# 1 bip avant le boing, oui mais...



## marian (2 Avril 2009)

salut à tous...me revoilà pour un problème décelé sur un un Emac qui fait des caprices du genre 1 bip avant le boing...

ok j'ai fait un pomme+alt+p+r

tout ça lui a fait le plus grand bien pendant un laps de temps équivalent à 1/2 journée avant de recommencer à lâcher son "cri de désespoir" (1 bip/1boing)...

j'ai interchangé/viré les barettes pour en mettre d'autres...ben pas mieux !

en plus c'est, "une fois je démarre, une fois je démarre pas, une fois je shut-down tout seul, etc...bref je fais ce que je veux moi !"...

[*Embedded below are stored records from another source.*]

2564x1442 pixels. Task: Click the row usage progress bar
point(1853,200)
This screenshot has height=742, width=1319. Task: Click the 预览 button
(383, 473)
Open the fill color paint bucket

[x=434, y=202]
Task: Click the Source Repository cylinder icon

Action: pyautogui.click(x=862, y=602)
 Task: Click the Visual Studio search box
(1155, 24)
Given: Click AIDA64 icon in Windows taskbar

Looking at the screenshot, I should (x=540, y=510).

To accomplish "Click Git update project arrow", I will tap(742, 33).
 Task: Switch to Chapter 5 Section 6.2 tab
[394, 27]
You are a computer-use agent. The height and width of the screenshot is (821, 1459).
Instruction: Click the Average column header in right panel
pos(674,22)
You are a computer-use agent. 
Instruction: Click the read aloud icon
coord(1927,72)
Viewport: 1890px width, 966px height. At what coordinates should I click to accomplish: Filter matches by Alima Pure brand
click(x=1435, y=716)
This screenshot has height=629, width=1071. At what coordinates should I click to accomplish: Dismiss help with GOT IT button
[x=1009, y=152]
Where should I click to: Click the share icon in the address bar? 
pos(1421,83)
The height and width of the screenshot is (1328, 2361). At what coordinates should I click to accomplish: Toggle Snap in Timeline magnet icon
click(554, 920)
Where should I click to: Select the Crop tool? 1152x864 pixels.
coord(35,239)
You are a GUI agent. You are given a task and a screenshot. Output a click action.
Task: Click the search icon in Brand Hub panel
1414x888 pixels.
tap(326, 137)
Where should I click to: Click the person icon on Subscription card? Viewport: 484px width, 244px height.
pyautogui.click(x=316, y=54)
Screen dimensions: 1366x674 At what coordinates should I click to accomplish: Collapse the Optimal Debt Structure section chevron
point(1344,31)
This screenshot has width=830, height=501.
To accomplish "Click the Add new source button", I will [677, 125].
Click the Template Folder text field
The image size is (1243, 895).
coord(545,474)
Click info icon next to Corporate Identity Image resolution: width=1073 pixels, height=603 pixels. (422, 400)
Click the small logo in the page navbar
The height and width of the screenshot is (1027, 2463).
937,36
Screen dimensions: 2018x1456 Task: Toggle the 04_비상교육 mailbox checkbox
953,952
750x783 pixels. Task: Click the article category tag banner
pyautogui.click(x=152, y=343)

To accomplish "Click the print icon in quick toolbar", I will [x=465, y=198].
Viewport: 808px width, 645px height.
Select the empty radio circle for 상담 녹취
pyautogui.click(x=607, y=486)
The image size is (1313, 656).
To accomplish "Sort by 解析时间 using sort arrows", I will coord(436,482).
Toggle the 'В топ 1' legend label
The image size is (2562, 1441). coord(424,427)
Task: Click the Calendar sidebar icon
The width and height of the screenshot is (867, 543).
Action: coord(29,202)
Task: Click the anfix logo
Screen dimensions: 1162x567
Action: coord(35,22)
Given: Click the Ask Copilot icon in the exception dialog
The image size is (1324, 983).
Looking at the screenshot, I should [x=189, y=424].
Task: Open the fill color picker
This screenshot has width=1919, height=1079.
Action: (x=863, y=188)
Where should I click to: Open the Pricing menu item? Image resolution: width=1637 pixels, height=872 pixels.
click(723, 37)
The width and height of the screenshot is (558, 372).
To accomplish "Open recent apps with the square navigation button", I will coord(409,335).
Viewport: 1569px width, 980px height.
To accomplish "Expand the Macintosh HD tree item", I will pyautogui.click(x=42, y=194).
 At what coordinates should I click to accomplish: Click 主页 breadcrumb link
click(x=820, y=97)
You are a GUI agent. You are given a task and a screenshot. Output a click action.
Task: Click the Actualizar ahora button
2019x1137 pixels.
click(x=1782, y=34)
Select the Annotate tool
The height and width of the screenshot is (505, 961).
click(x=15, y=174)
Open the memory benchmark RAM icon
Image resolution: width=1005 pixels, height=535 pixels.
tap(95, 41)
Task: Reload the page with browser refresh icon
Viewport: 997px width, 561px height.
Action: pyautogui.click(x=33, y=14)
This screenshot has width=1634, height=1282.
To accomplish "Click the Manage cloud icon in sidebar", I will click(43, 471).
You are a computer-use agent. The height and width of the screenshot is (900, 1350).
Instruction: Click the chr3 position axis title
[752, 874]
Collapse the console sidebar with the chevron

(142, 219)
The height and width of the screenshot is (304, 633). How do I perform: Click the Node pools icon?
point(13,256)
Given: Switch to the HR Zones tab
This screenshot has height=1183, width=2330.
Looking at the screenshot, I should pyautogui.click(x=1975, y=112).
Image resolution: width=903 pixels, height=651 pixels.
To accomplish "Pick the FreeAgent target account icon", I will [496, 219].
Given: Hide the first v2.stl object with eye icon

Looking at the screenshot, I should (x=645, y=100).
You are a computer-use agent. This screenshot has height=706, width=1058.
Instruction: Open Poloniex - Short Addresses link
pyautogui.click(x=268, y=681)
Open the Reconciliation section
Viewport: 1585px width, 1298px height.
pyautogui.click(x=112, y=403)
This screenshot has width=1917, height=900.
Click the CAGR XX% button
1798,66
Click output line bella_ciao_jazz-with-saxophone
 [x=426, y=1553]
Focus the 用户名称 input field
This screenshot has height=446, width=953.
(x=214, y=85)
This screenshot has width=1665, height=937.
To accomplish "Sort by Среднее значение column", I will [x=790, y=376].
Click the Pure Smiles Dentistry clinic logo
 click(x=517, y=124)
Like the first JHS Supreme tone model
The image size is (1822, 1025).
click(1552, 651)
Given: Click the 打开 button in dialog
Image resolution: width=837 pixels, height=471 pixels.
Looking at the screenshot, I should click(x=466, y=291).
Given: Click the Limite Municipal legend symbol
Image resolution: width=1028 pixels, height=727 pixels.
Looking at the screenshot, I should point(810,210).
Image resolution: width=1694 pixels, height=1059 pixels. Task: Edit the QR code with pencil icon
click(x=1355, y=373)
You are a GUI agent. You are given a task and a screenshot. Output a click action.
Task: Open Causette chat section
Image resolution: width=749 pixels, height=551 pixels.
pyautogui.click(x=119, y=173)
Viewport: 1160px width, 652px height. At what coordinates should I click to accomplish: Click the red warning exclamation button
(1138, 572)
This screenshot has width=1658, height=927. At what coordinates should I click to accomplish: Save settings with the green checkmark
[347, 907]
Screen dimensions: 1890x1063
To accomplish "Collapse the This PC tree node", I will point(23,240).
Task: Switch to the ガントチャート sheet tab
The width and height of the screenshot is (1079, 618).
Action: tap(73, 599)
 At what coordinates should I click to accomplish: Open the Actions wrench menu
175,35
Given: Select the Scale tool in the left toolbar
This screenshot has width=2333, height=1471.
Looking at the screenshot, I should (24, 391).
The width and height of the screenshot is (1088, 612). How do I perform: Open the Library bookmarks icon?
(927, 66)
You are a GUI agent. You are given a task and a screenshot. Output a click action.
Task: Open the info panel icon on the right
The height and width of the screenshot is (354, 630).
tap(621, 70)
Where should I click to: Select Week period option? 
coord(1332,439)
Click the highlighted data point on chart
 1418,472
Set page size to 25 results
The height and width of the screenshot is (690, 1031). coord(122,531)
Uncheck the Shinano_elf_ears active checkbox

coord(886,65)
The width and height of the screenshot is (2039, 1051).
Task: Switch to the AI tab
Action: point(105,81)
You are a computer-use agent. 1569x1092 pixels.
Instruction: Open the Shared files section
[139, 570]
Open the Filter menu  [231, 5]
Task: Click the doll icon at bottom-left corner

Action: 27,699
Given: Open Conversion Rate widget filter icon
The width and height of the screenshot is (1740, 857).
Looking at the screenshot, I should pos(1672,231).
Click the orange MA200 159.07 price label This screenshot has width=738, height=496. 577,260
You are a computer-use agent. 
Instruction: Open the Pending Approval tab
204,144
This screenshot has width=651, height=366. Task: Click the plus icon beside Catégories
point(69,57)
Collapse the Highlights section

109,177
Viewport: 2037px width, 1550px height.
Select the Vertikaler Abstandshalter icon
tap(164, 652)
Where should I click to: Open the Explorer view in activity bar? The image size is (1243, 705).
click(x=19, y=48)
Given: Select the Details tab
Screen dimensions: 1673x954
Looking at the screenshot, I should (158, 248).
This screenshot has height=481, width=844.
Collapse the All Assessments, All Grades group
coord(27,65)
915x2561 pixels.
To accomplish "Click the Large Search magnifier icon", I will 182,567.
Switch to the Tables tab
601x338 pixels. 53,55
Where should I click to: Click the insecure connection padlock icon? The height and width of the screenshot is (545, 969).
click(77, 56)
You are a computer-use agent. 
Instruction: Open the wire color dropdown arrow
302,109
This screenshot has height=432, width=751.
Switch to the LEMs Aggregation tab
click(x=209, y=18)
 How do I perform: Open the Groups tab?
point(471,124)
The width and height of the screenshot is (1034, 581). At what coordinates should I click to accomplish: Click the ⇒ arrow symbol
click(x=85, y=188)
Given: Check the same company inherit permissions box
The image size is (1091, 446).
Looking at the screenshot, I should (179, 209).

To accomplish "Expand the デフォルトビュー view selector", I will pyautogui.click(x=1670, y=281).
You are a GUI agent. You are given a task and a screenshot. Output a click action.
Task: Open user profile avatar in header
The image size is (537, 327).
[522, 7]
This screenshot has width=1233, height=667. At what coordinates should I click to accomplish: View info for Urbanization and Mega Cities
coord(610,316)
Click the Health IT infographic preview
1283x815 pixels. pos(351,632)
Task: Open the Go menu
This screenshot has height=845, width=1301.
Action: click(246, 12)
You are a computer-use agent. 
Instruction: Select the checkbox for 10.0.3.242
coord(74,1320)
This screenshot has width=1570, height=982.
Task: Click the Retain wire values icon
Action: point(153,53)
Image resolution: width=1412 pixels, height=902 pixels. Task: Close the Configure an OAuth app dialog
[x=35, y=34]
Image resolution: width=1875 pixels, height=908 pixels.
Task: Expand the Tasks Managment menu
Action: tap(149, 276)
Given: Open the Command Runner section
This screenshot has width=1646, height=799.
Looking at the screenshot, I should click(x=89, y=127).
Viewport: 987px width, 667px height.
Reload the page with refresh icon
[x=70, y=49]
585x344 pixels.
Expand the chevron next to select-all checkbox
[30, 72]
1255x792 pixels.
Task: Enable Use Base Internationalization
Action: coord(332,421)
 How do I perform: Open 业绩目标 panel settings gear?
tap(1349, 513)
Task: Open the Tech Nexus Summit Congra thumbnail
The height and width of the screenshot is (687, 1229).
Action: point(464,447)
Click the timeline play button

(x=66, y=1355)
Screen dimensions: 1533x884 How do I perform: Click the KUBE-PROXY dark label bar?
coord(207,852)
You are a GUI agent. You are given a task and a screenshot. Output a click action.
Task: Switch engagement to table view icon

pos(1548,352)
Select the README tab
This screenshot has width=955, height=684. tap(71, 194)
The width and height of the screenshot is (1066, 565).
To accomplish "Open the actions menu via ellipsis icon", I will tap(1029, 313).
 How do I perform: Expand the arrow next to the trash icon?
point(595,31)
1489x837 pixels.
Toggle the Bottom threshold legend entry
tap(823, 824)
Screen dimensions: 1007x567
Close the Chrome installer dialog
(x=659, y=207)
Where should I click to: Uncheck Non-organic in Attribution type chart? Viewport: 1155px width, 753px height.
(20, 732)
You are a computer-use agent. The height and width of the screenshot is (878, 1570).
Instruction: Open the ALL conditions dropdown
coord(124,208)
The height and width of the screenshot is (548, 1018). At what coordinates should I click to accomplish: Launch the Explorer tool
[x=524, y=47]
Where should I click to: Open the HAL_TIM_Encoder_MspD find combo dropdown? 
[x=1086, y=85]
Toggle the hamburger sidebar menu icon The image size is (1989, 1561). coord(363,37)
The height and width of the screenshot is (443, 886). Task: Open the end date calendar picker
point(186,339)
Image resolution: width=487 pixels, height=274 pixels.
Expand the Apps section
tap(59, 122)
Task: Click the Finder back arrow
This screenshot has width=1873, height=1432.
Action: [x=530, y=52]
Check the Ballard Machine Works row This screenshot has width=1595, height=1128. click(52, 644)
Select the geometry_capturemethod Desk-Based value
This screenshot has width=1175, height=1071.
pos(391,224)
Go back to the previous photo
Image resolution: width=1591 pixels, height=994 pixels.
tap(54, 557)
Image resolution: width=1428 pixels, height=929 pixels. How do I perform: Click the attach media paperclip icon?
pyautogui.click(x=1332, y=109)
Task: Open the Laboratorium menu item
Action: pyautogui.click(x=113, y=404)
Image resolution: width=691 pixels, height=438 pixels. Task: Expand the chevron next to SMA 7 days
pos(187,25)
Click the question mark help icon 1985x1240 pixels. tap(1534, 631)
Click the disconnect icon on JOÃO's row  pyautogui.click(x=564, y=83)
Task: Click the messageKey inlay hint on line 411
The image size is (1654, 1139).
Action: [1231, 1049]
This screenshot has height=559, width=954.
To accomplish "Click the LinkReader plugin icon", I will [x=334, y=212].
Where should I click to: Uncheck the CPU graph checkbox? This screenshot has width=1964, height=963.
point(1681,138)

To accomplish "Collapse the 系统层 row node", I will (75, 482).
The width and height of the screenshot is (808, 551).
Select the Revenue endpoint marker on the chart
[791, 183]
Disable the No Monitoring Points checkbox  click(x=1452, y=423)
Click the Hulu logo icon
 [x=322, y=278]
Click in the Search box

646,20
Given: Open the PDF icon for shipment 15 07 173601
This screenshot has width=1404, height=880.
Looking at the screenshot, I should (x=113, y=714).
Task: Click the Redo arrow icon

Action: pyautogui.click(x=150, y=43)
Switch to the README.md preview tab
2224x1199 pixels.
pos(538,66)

bon tout ça je l'ai fait parce que j'ai lu des posts avant sur le forum, mais maintenant moi face à ce "bel être" (si, si ça a de la gueule) immaculé, je désespère !...(enfin surtout mamie qui me l'a confié et s'ennuie sans son Mac alors qu'elle en avait peur avant son arrivée...

une idée avant que je l'envoie (mamie avec son Mac) dans un centre agréé ?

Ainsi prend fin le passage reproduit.